ScSmOP Standard Output - ZhengmzLab/ScSmOP GitHub Wiki
There are four directories storing the processed files by ScSmOP:
- 01.BarcodeIden
- Results of barcode identification
- Result FASTQs with identified barcodes and identifier information
- Barcoding statistics
- Genomic material statistics
- Library idb files
- Results of barcode identification
- 02.ReadAlign
- 03.GroupAndRefine
- Results of barcode grouping and data refinement:
- 04.QualityAssess
- Result of library statistic
- Statistic table
- Statistic plot if have
- Result of library statistic
There were three possible kinds of output FASTQs: DNA, RNA, NDNR, each kinds of FASTQs have n read corresponding to the input FASTQs from Read 1 to Read 4.

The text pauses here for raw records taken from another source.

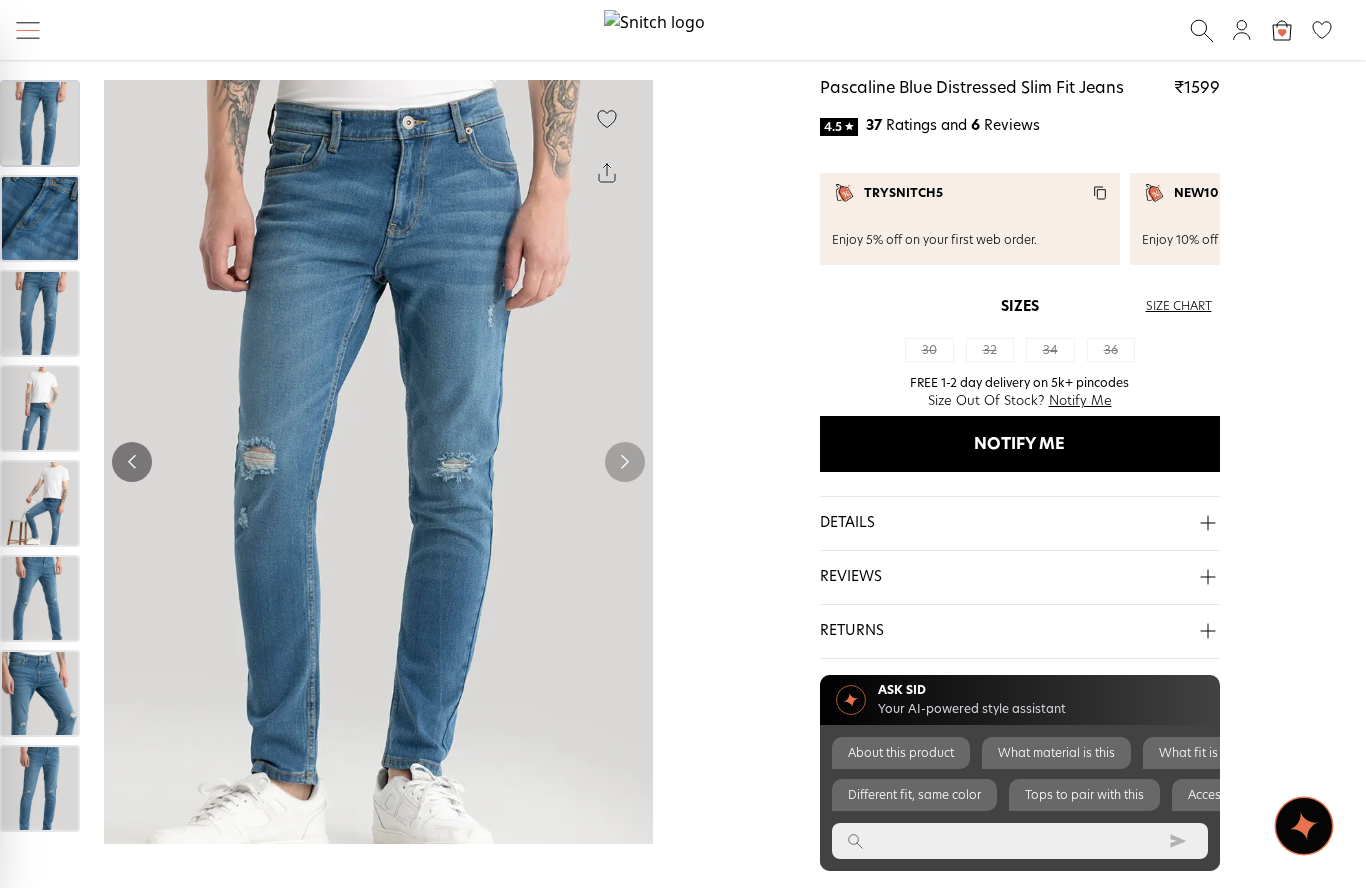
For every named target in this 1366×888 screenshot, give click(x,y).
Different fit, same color (914, 795)
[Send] (1178, 841)
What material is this (1056, 753)
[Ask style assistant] (1304, 826)
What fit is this (1200, 753)
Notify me (1019, 444)
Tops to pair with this (1084, 795)
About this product (901, 753)
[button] (1020, 524)
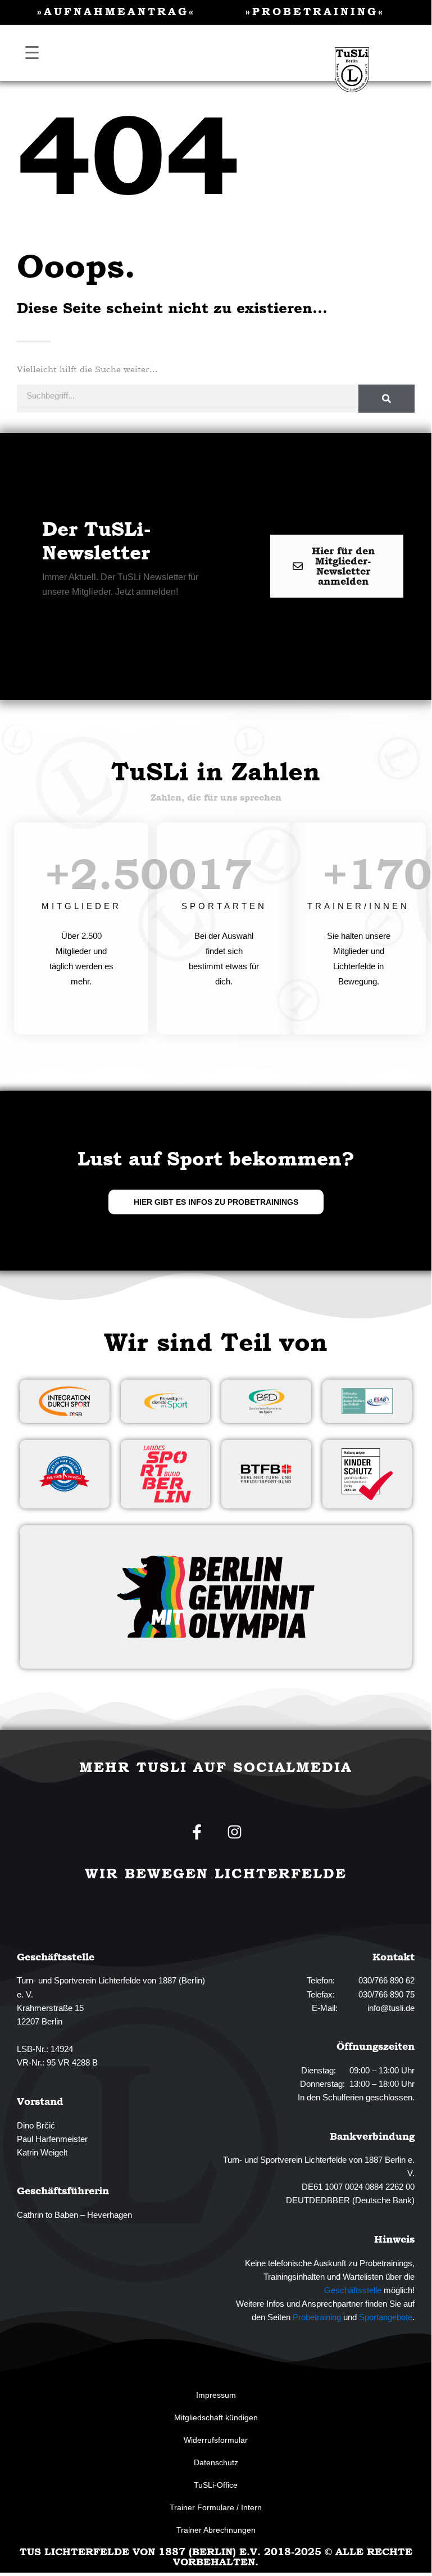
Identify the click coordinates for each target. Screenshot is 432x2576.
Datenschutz (216, 2462)
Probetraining (317, 2317)
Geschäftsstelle (352, 2290)
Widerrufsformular (216, 2439)
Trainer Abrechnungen (216, 2529)
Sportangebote (385, 2317)
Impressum (216, 2394)
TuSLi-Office (216, 2484)
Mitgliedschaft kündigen (216, 2417)
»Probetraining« (315, 11)
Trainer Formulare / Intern (216, 2507)
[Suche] (386, 399)
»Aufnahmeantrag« (116, 11)
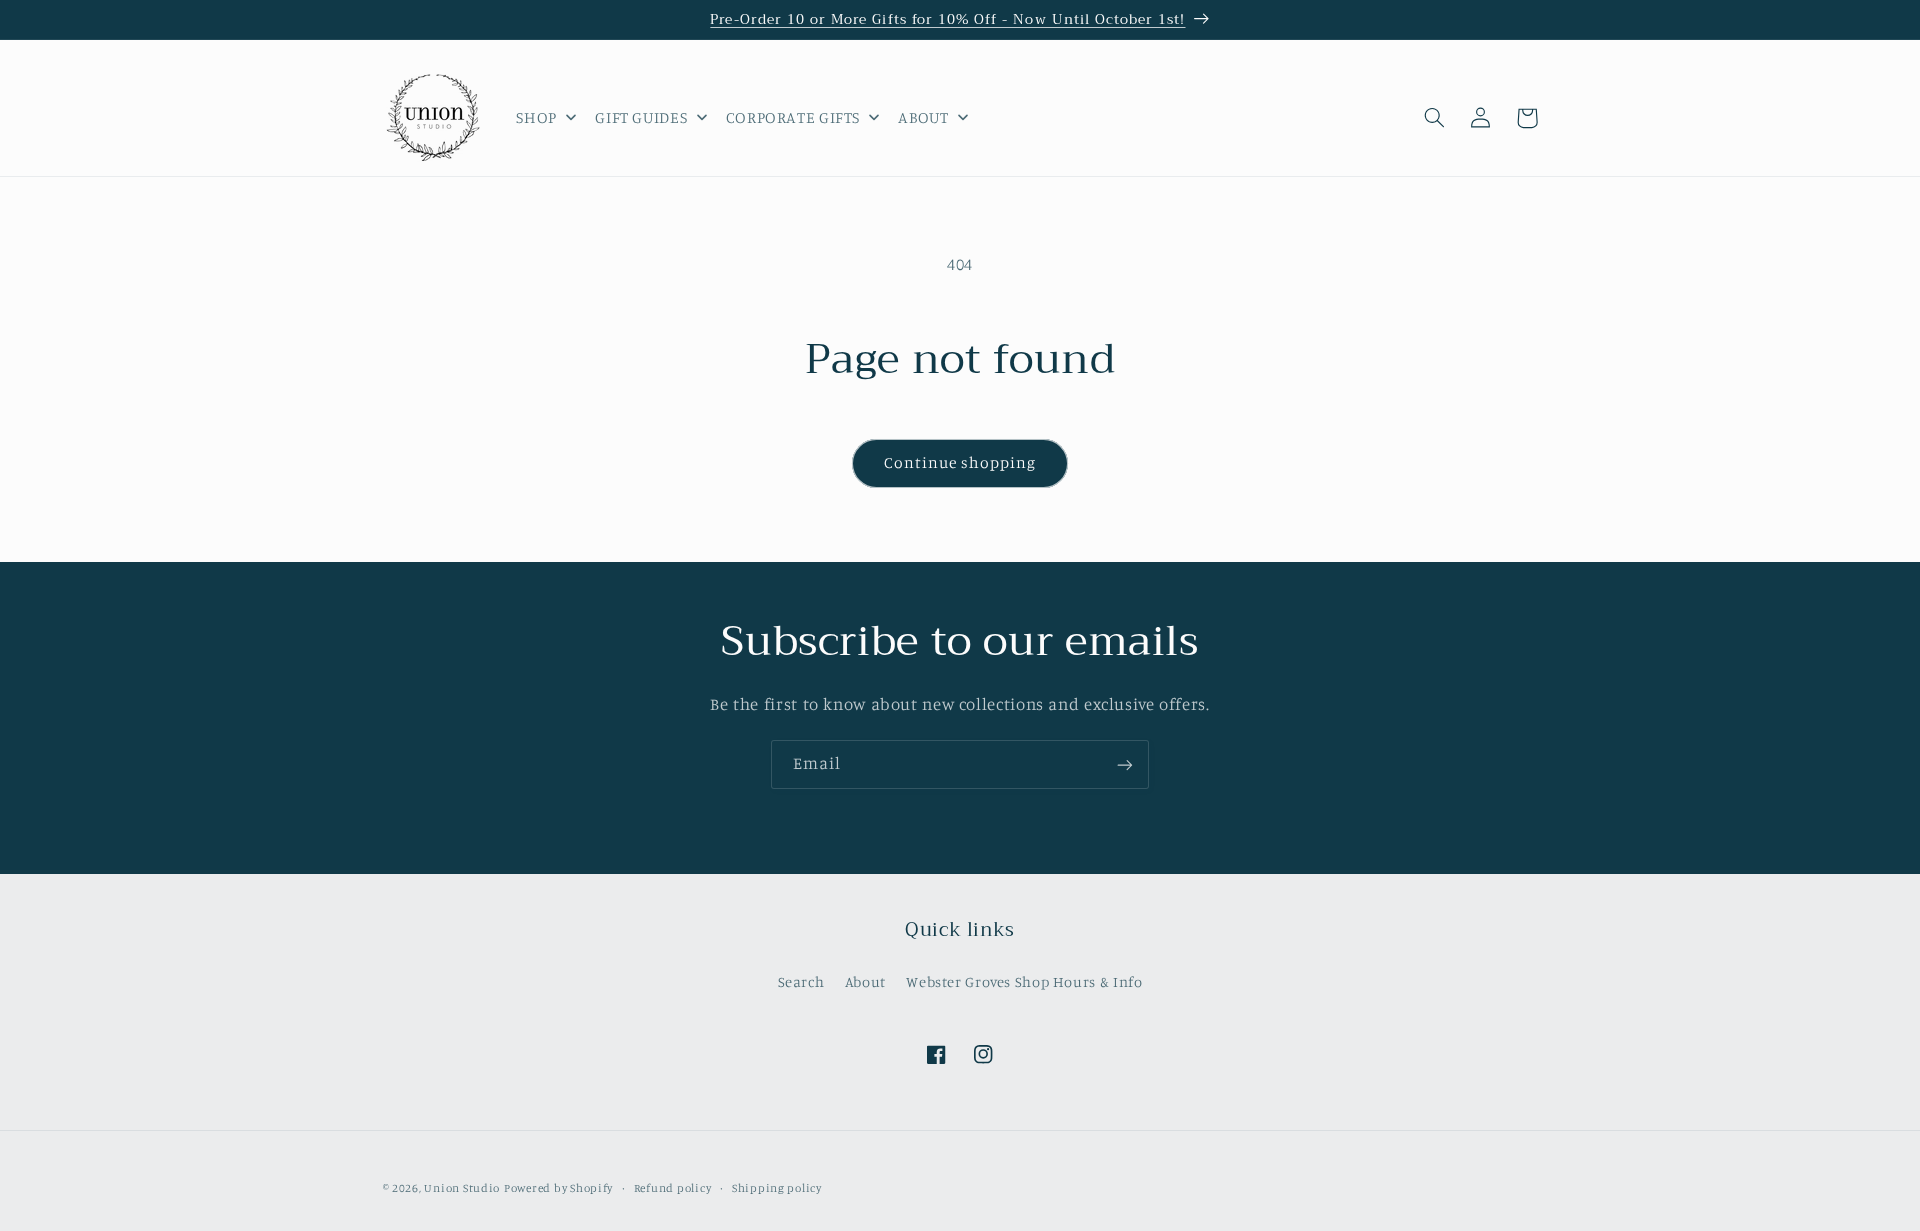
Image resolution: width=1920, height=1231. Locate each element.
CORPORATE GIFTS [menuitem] (793, 117)
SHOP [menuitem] (536, 117)
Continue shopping (960, 462)
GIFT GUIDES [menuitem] (641, 117)
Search (801, 980)
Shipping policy (777, 1188)
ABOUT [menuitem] (923, 117)
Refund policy (673, 1188)
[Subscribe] (1125, 764)
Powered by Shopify (558, 1188)
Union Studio (462, 1188)
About (865, 980)
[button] (1435, 118)
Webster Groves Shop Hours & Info (1024, 980)
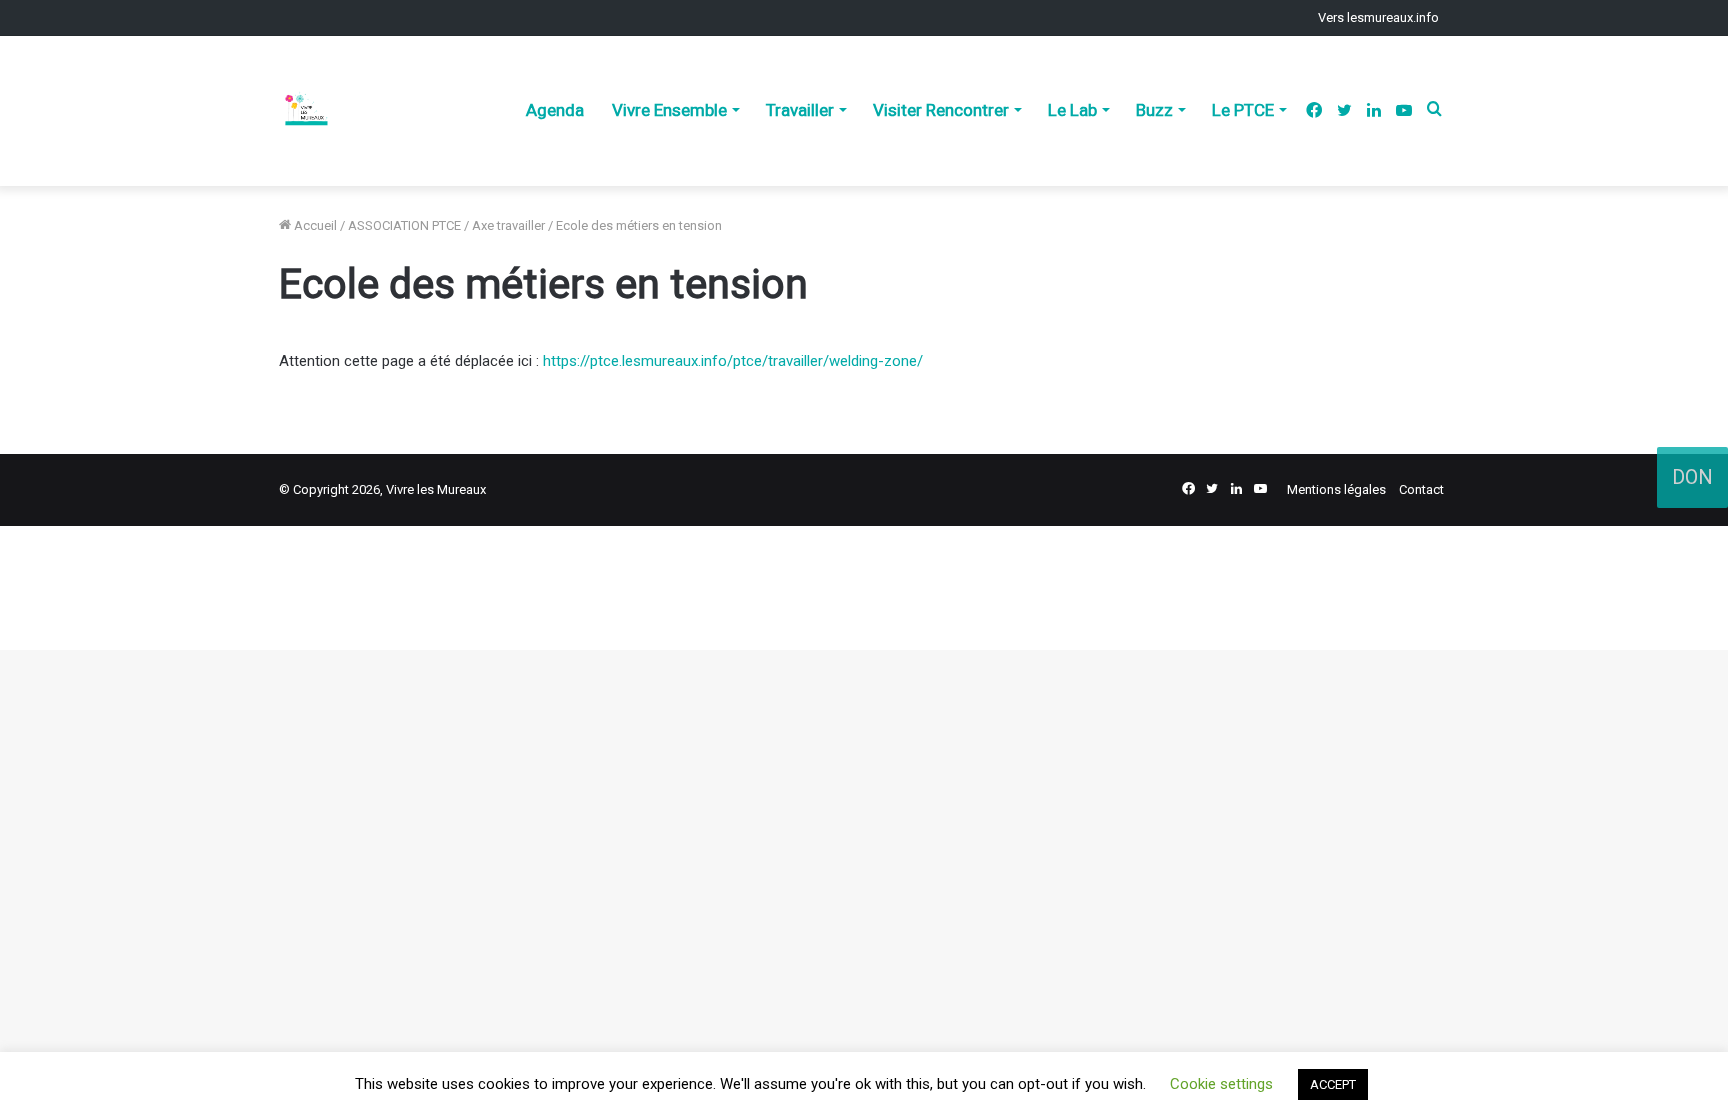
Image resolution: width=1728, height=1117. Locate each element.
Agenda (555, 110)
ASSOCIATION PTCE (404, 225)
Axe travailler (508, 225)
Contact (1421, 489)
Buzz (1154, 110)
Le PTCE (1243, 110)
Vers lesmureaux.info (1378, 17)
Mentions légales (1336, 489)
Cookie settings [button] (1221, 1084)
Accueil (314, 225)
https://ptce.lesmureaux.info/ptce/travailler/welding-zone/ (733, 361)
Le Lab (1072, 110)
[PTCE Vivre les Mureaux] (306, 111)
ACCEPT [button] (1333, 1084)
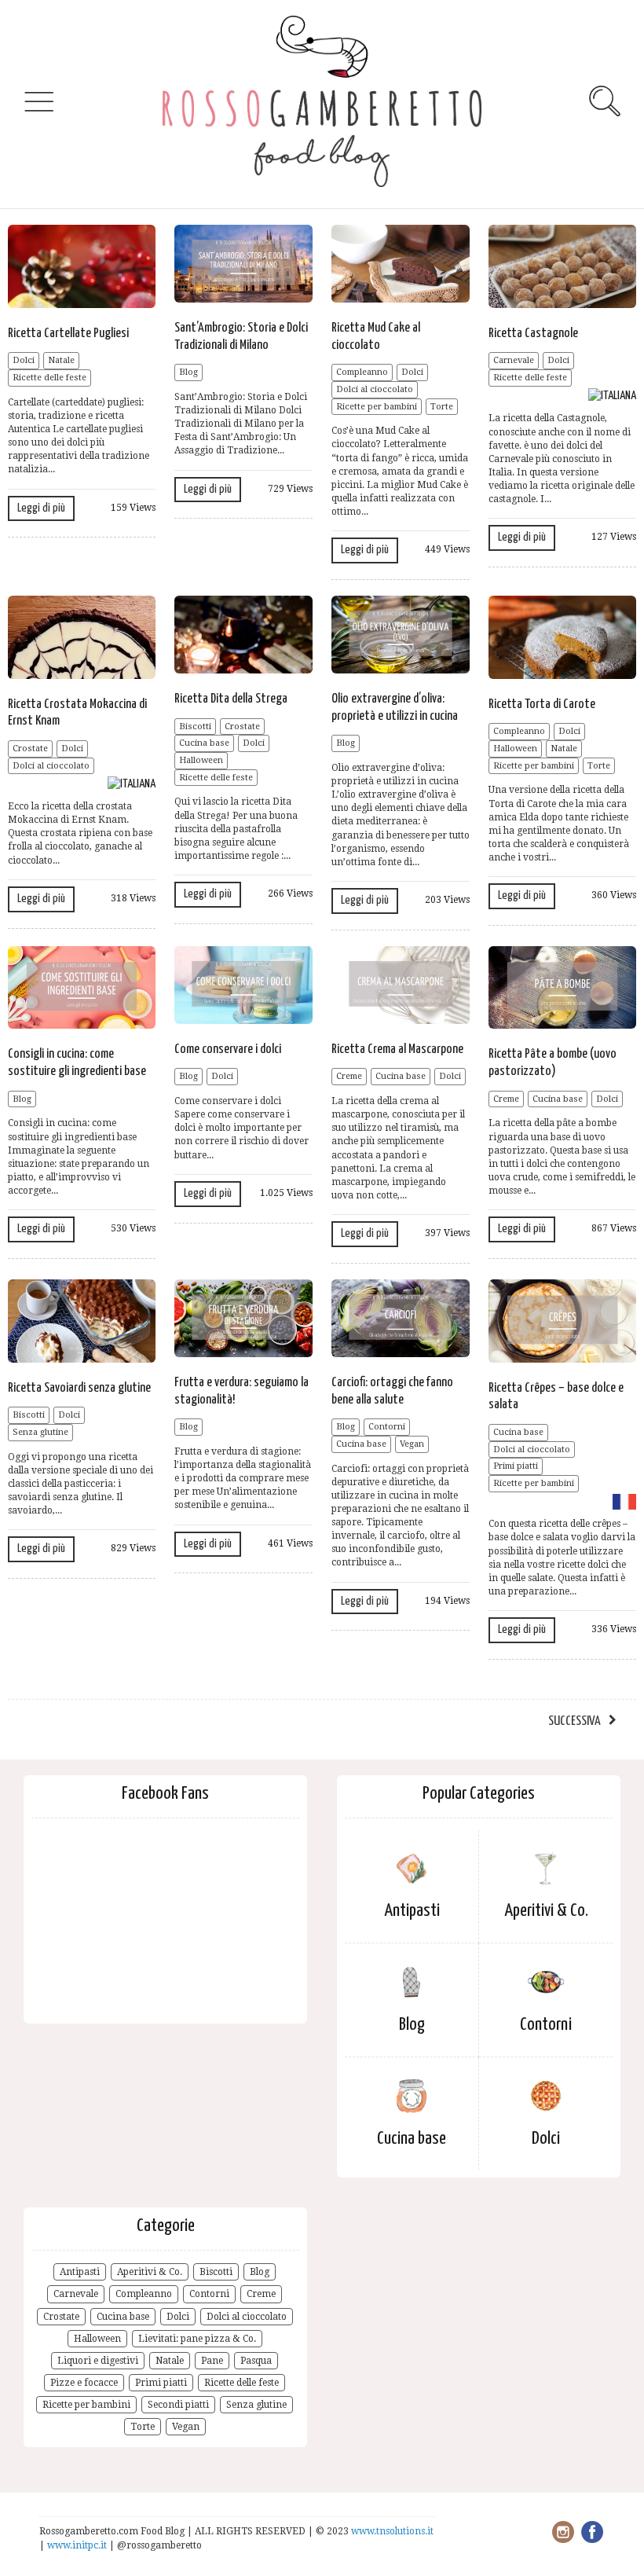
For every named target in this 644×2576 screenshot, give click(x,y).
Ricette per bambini (376, 407)
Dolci (24, 360)
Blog (188, 372)
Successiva (574, 1721)
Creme (349, 1076)
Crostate (30, 748)
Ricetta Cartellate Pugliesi (68, 333)
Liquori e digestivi (97, 2360)
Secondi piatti (178, 2404)
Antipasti (412, 1911)
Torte (441, 407)
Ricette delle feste (49, 377)
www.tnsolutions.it (392, 2531)
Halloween (201, 760)
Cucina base (204, 743)
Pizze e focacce (84, 2382)
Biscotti (195, 726)
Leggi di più (41, 508)
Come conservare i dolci (227, 1049)
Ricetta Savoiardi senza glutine (79, 1388)
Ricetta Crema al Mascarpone (397, 1049)
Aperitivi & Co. (546, 1911)
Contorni (386, 1427)
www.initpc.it (78, 2545)
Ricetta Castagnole (533, 333)
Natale (61, 360)
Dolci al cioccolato (374, 389)
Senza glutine (40, 1432)
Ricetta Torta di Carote (541, 704)
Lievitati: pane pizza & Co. (197, 2338)
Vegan (412, 1444)
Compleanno (362, 372)
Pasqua (256, 2360)
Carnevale (513, 360)
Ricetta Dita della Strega (230, 699)
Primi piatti (515, 1466)
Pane (212, 2360)
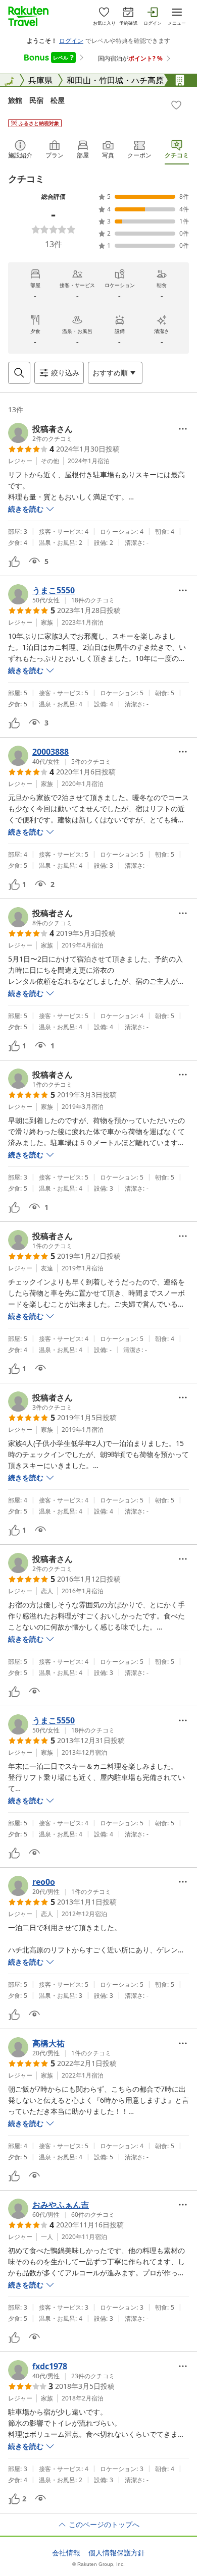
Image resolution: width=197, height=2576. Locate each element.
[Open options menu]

- DNA FASTQs: Reads sorted to DNA based on identified barcode.
- RNA FASTQs: Reads sorted to RNA based on identified barcode.
- NDNR FASTQs: Reads can not sorted to DNA or RNA based on identifed barcode.
The format of FASTQ is just like the original FASTQ format with identified barcode and identifiers store in the name each record.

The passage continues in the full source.